Наконец, справив поминки и дождавшись уверений врача, что здоровье матери пошло на поправку, Зина отправилась обратно в пансион, прихватив заодно Мишу Можаева, решившегося все-таки наведаться в Саратов, дабы начать подготовку к поступлению в духовное училище.
И видно на этом-то пути и услышал Бог вдову Герасимову. Остановившись на постой у некоего священника, познакомился сынок ее и со всем семейством хозяина, причем одна из его дочерей удивительно быстро завладела вниманием нежданного постояльца.

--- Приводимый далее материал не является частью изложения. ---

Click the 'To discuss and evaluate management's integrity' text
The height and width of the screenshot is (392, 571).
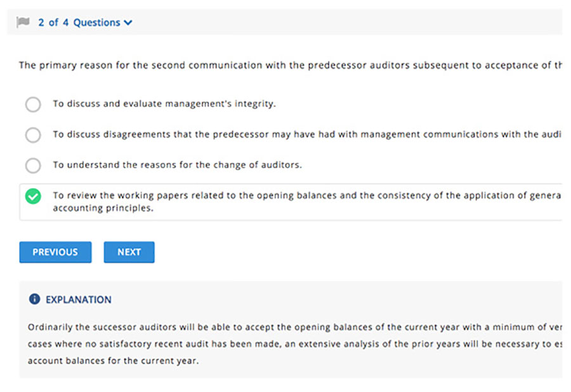(164, 104)
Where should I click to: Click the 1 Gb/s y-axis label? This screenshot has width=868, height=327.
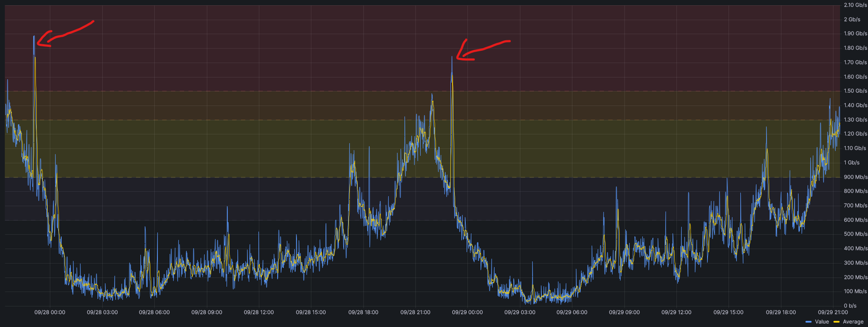click(851, 162)
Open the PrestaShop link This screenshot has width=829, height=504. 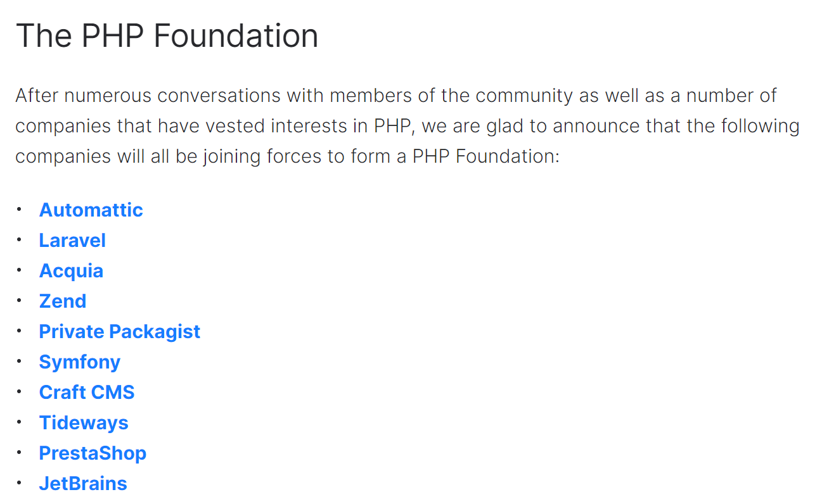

Ради нее и оставил Мишка свои мечты о духовной стезе, и женился, на радость матери.
Венчались молодые здесь же, в Саратове, но жить переехали в Герасимовку.
* * *
Уж и время прошло, и семейные радости улеглись, а Зиночка все вспоминала разговоры со вдовой Герасимовой. В пансионе она доучивалась, с большим вниманием входя в школьные дела и порядки, выспрашивая у классных дам о том, каково это, детей учить.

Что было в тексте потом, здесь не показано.